Spark Core is one of the bases for entire Spark programming. It can replace MapReduce to perform high-speed computation.




How to find out the number of records in a dataset using Spark?

Here is we provide Spark with Scala programming for a number of records in a dataset:

Val lines = sc.textFile("Datalog.txt")
val lineLength = lines.map(x => (x,1)) . reduceByKey(_+_)
lineLength.saveAsTextFile("/home/Spark/Data");

A simple definition for the above coding style:

The "textFile" used for loading the dataset into RDD
The "map" is used for transformations function to iterates every record in the dataset.
The "._split (delimiter)"  is used for transformation function which splits every record with the delimiter.
"reduceByKey" is a key to its functionality defined by function against values of each key.

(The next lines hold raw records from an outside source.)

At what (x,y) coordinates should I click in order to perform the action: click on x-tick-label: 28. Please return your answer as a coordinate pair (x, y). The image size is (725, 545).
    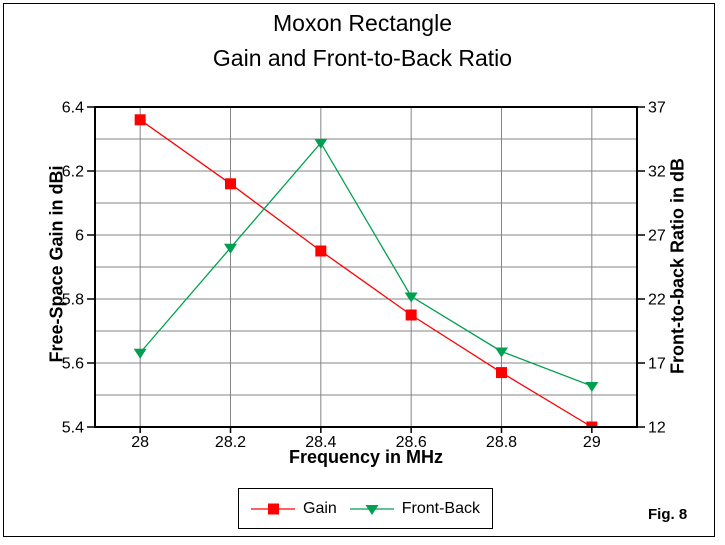
    Looking at the image, I should click on (140, 442).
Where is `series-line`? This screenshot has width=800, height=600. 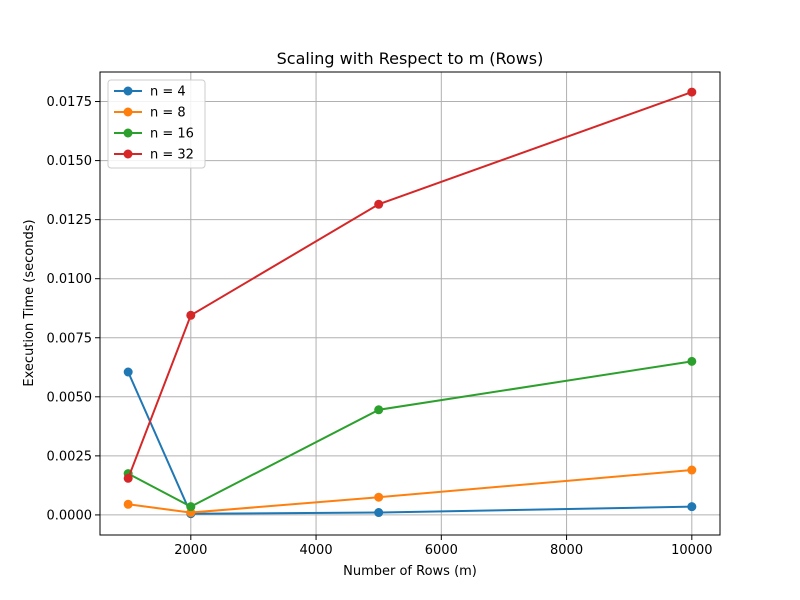
series-line is located at coordinates (410, 492).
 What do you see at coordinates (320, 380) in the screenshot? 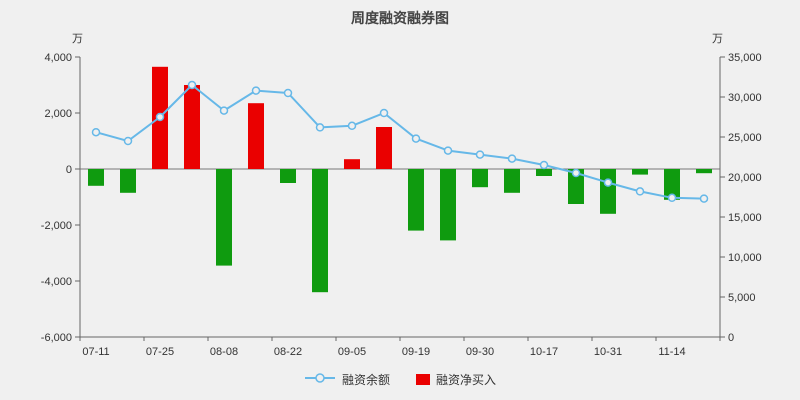
I see `line-marker-icon` at bounding box center [320, 380].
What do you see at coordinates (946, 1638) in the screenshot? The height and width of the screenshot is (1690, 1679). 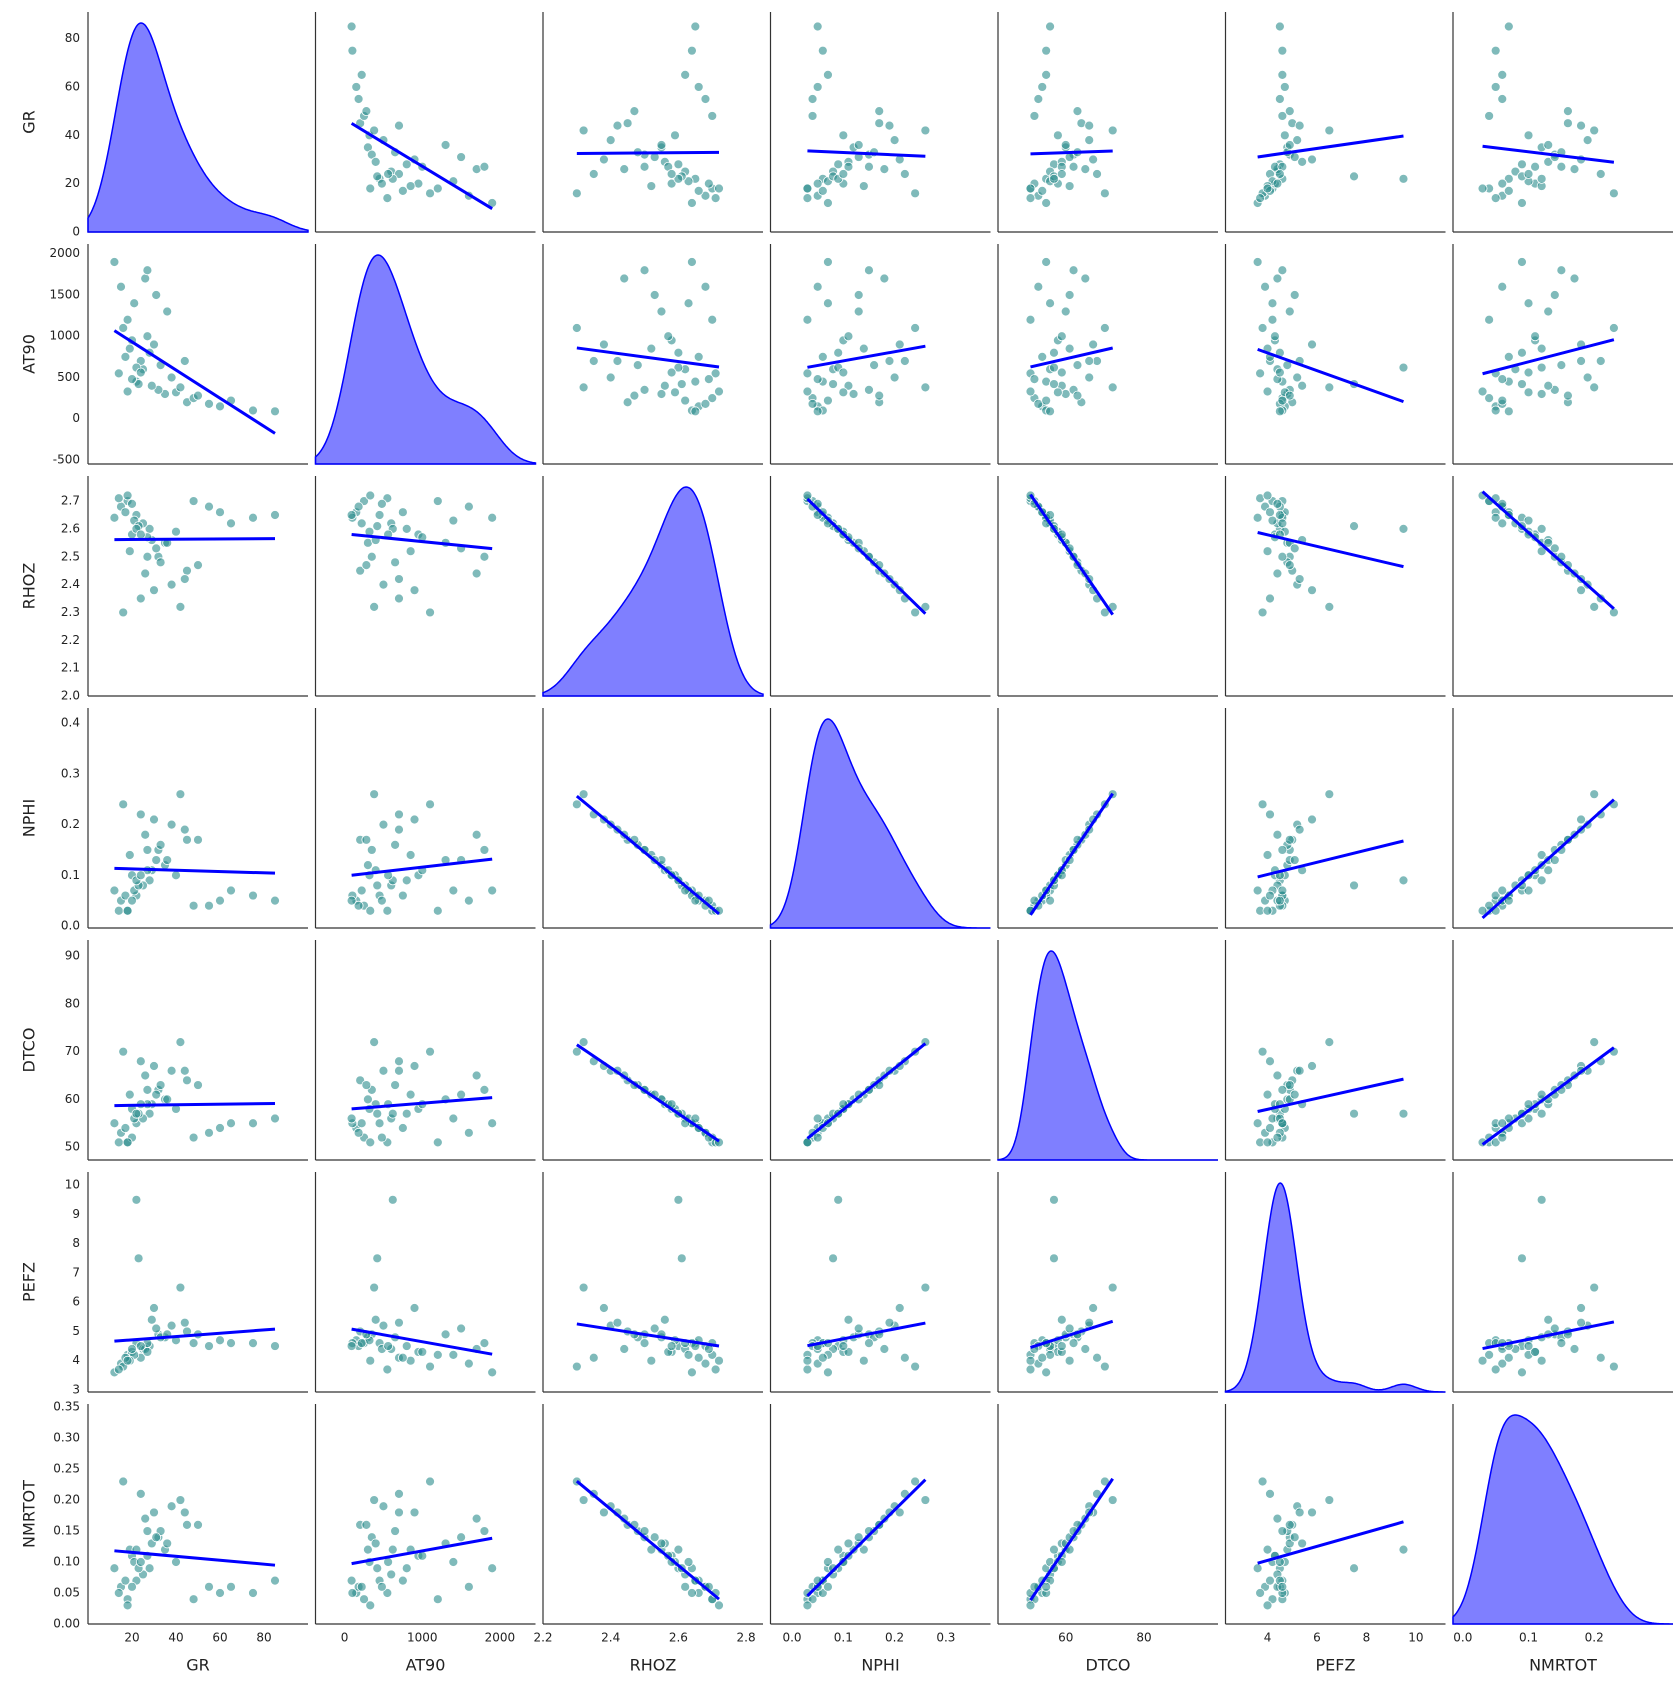 I see `x-tick-label: 0.3` at bounding box center [946, 1638].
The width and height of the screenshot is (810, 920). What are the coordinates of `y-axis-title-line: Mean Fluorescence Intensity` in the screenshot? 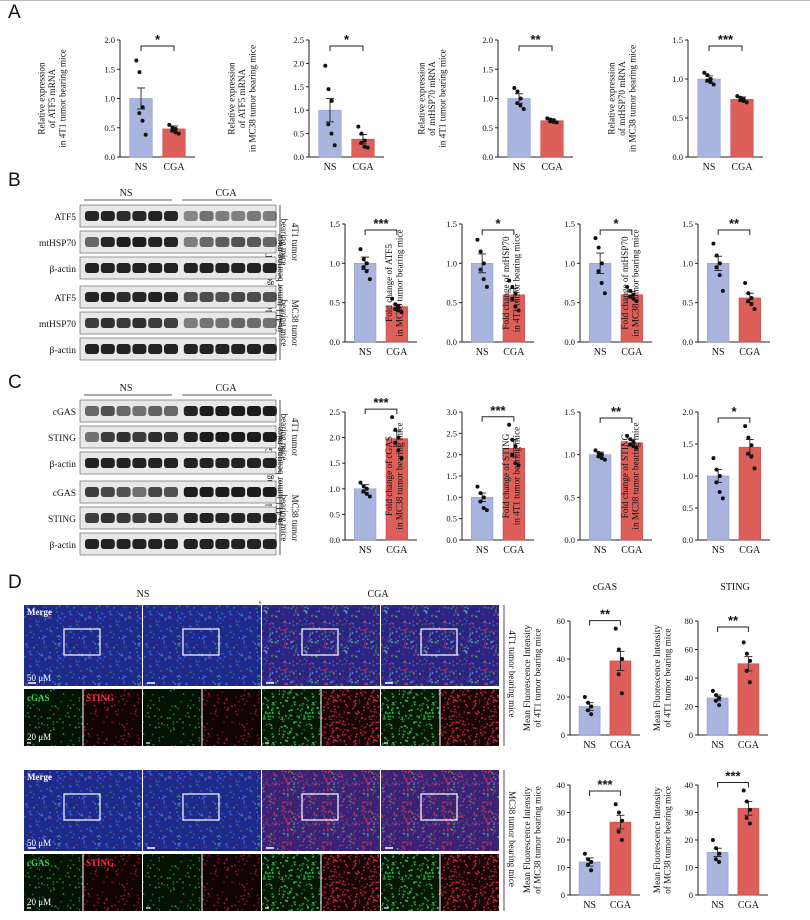 It's located at (657, 678).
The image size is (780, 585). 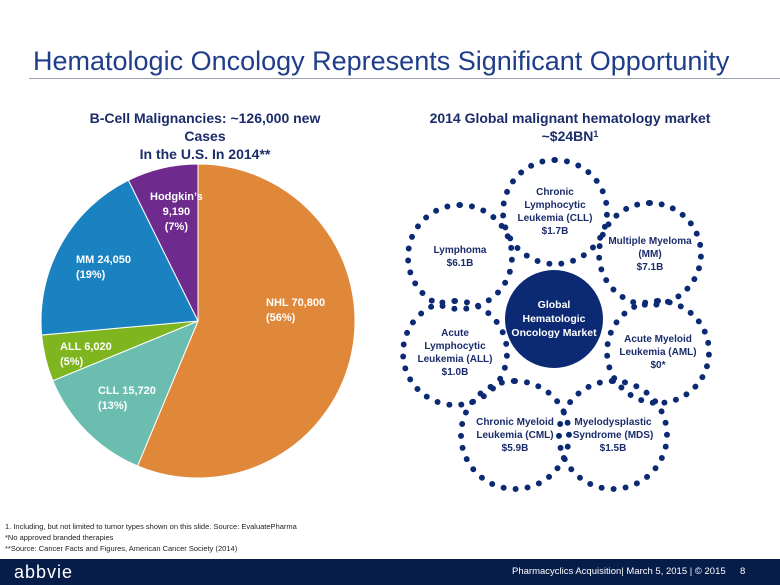 I want to click on pie-title-line2: In the U.S. In 2014**, so click(x=205, y=154).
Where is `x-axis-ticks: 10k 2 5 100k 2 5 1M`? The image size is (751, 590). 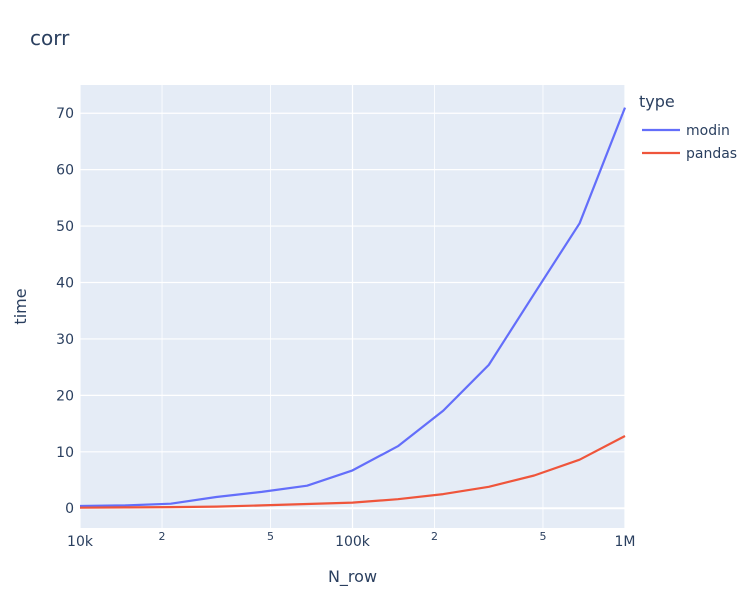
x-axis-ticks: 10k 2 5 100k 2 5 1M is located at coordinates (351, 540).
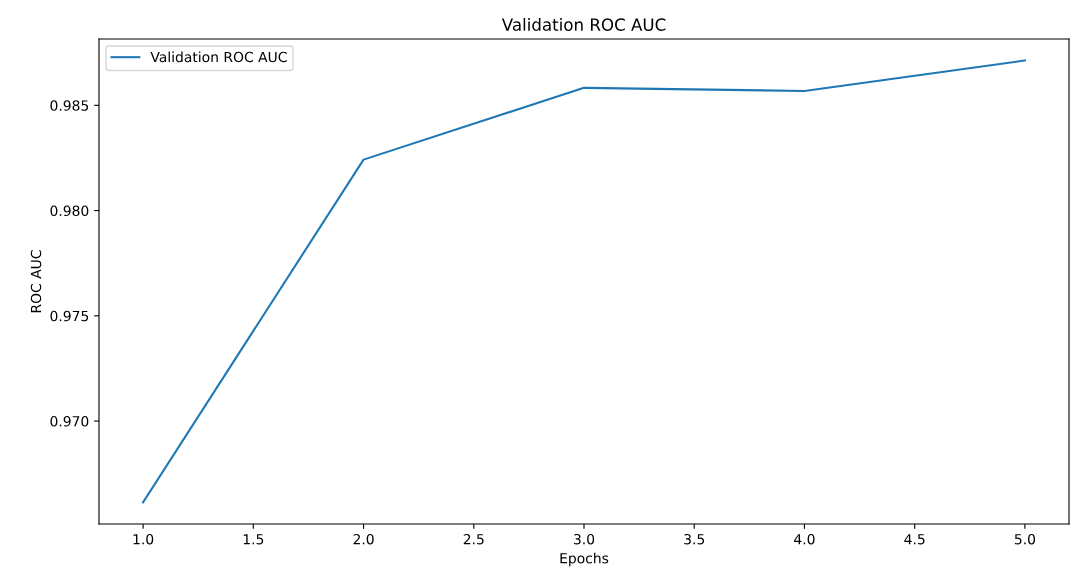 This screenshot has width=1072, height=582. Describe the element at coordinates (70, 316) in the screenshot. I see `y-tick-label: 0.975` at that location.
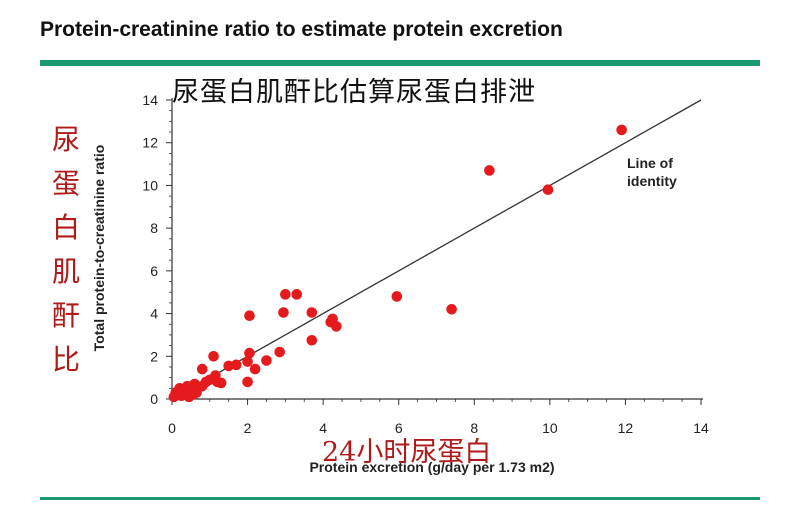 This screenshot has width=800, height=507. I want to click on y-tick-label: 12, so click(150, 143).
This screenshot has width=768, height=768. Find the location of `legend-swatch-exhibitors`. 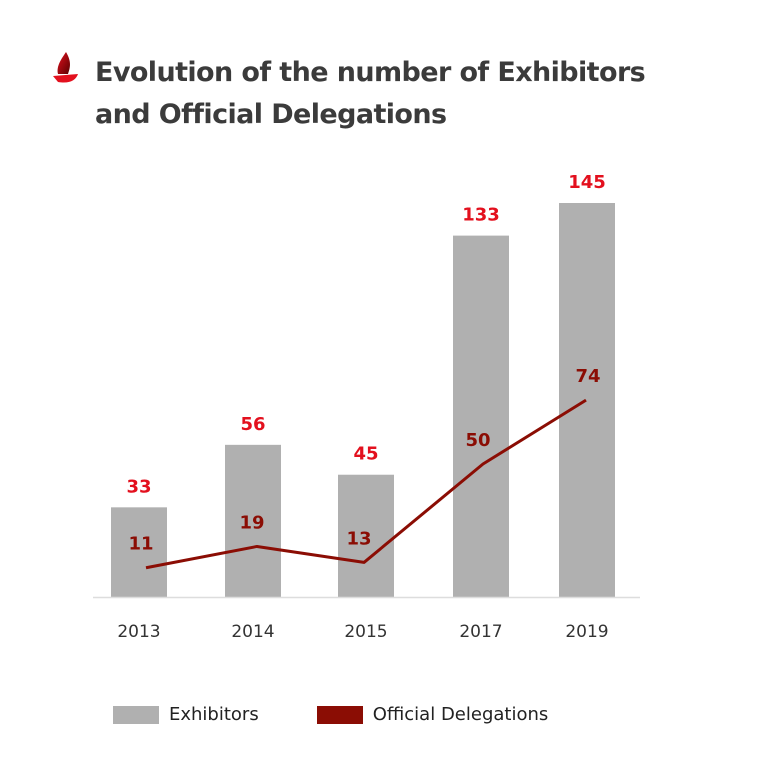

legend-swatch-exhibitors is located at coordinates (136, 714).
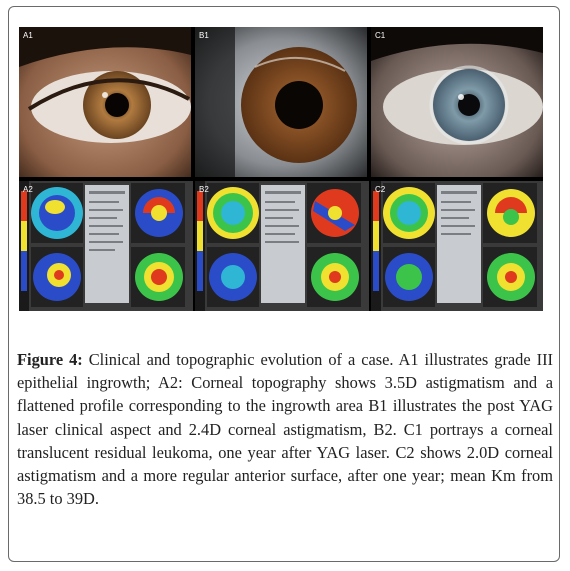  What do you see at coordinates (105, 102) in the screenshot?
I see `eye-photo-a1: A1` at bounding box center [105, 102].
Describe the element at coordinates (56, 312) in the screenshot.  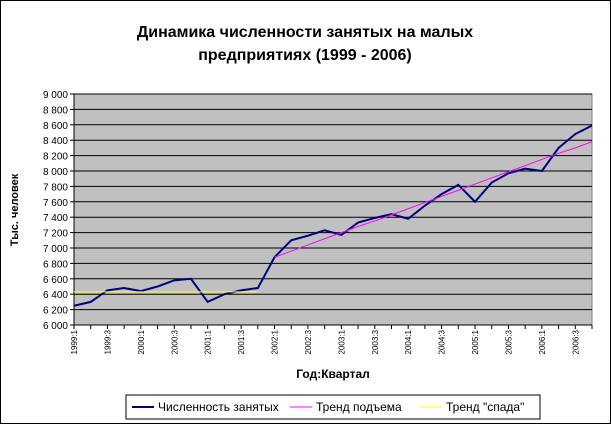
I see `y-tick-label: 6 200` at that location.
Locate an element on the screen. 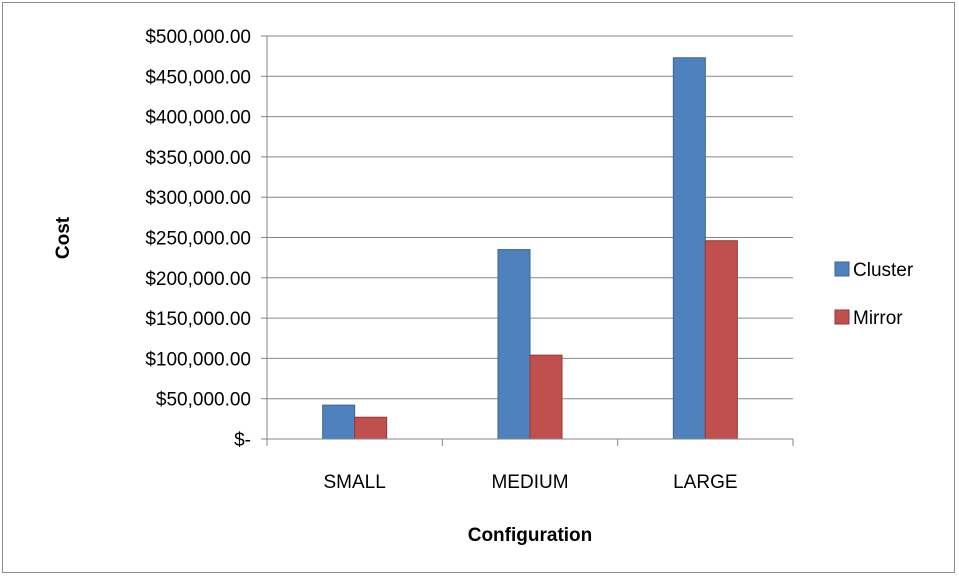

Note: We have to use map transformation in the case study where we are achieving one to one relation from input to output.
How to loaded programmatic array into RDD in Spark?

In Spark, this method is called parallelize to load arrays into RDDs like below code:

val sparray = Array(10,20,30,40);
val rdd = sc . parallelize (sparray,3); // here we load array into an RDD

Here are parallelized collections that are created by calling Spark Contexts to parallelize method on an existing collection in your driver program. The elements of the collection are applied to form a distributed dataset that can be operated in parallel.

Val newCode = sc.textFile("Datalog.txt")
file.filter (x => x.contains("error"))

The filter is transformed RDD to filter it within the content file, contains means that if the existing mechanism is available or not.

How to find out distinct elements in the source RDD?




The distinct method of an RDD returns a new RDD containing the distinct elements in the source RDD

Example:

val filetech = sc.parallelize(List("Bigdata", "Hadoop", "Spark"))
val disttech = filetech.distinct
disttech. collect()

Basically, Spark with Scala has a lot of functional keywords for better performance of the programming with less time complexity.